C’è una differenza sottile che, tuttavia, distingue la solitudine dall’estraneazione e per comprenderla, ci aiuta Hannah Arendt, con una bella pagina tratta da Le origini del totalitarismo:
[…] L’uomo estraniato (eremos) si trova circondato da altri con cui non può stabilire un contatto o alla cui ostilità è esposto. L’uomo solitario, invece, «può essere insieme con se stesso», perché gli uomini hanno la capacità di «parlare con se stessi». Nella solitudine, in altre parole, sono con me stesso, e perciò «due-in-uno», mentre nell’estraniazione sono effettivamente uno, abbandonato da tutti. La riflessione, in senso stretto, si svolge in solitudine ed è un dialogo fra me e me; ma questo dialogo del «due-in-uno» non perde il contatto col mondo dei suoi simili, perché essi sono rappresentati nell’io con cui conduco il dialogo del pensiero. Il problema della solitudine è che questo «due-in-uno» ha bisogno degli altri per ridiventare uno: un individuo non scambiabile, la cui identità non può mai essere confusa con quella altrui. Per la conferma della mia identità io dipendo interamente dagli altri; ed è la grande grazia della compagnia che fa del solitario un «tutto intero», salvandolo dal dialogo della riflessione in cui si rimane sempre equivoci, e ridandogli l’identità che gli consente di parlare con l’unica voce di una persona non scambiabile.

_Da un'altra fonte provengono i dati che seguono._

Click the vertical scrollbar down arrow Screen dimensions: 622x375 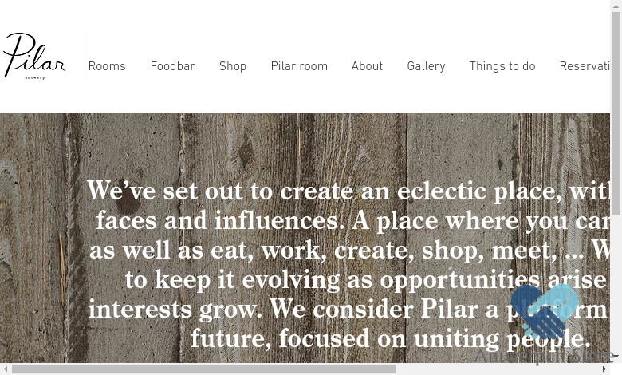tap(616, 357)
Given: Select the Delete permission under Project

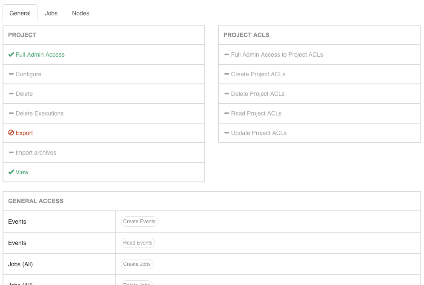Looking at the screenshot, I should pos(104,94).
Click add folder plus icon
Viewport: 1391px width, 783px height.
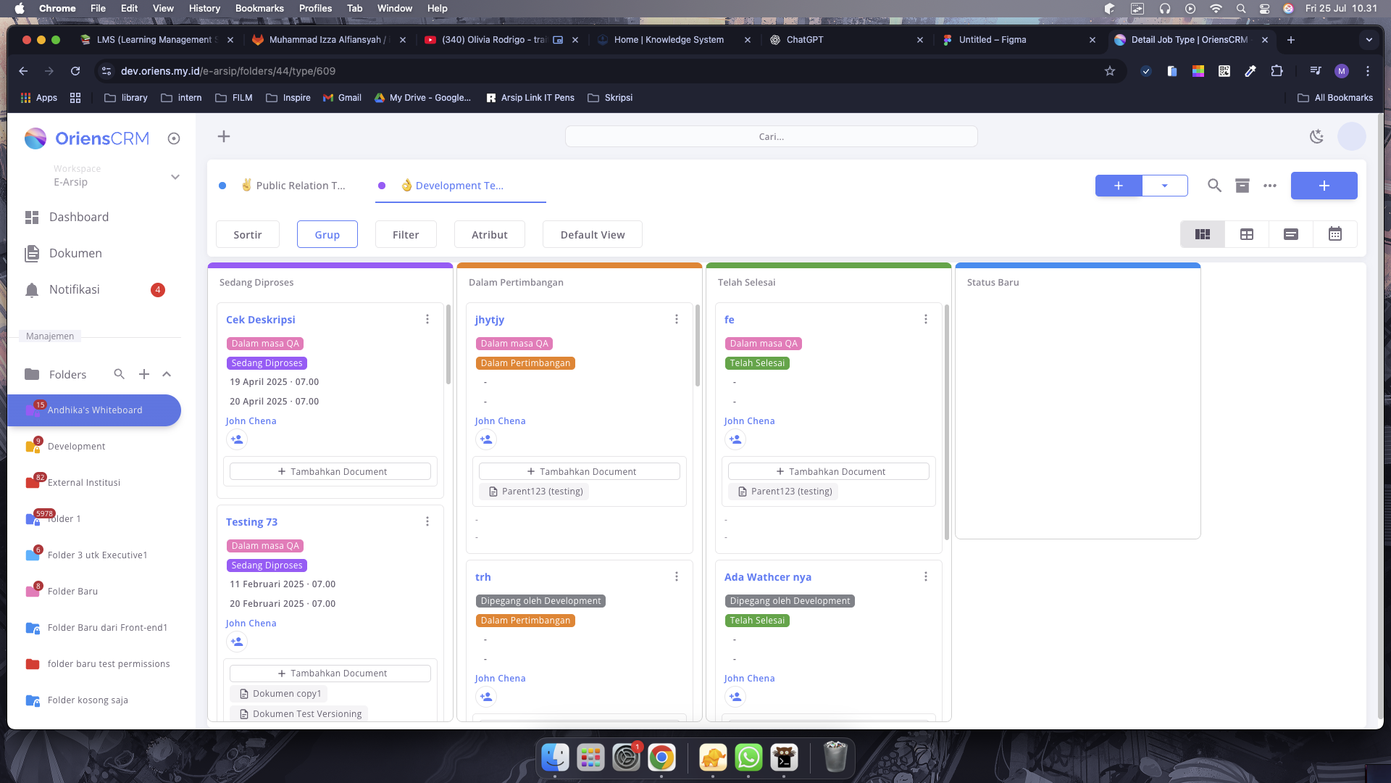[144, 374]

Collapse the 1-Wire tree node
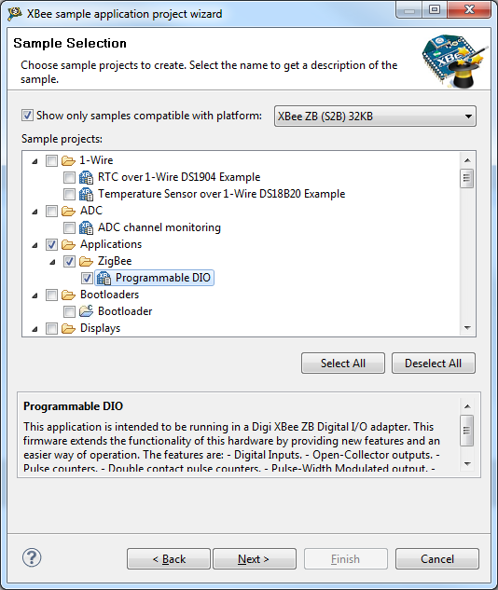pyautogui.click(x=35, y=161)
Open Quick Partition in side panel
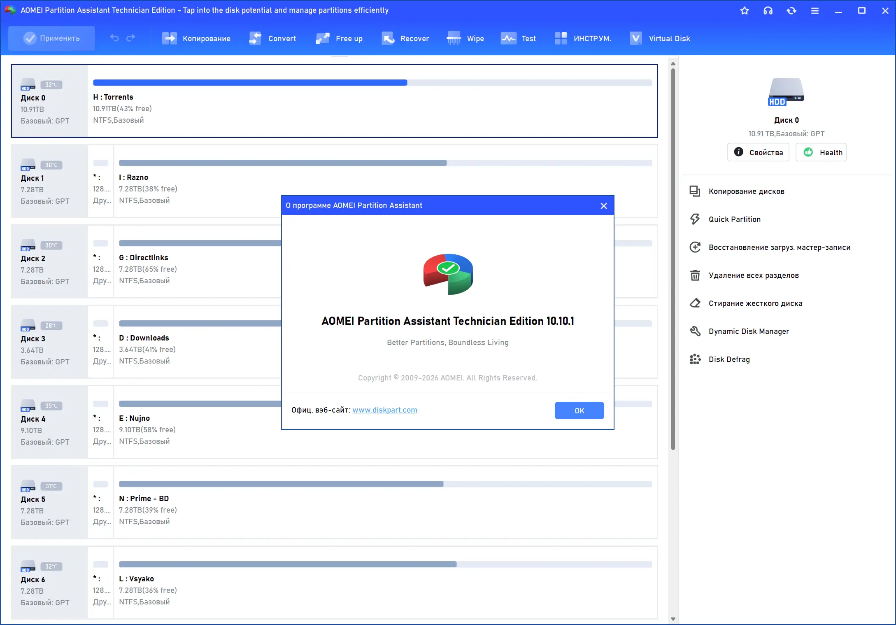The height and width of the screenshot is (625, 896). coord(734,219)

L’individuo per riscoprire la sua unicità ha bisogno della mediazione dell’alterità. L’altro, in quanto diverso da sé, permette il riconoscimento dell’Io con sé stesso. La relazione diviene essenziale per l’operazione di riconoscimento.
Per sorpassare il luogo comune del detto “Meglio soli che male accompagnati”, è giusto valutare il modo in cui la solitudine acquista dignità solo se messa in rapporto con altri individui, dotati di altrettante singolarità e “solitudini”.
Riconoscersi come autenticamente unici solo se diversi.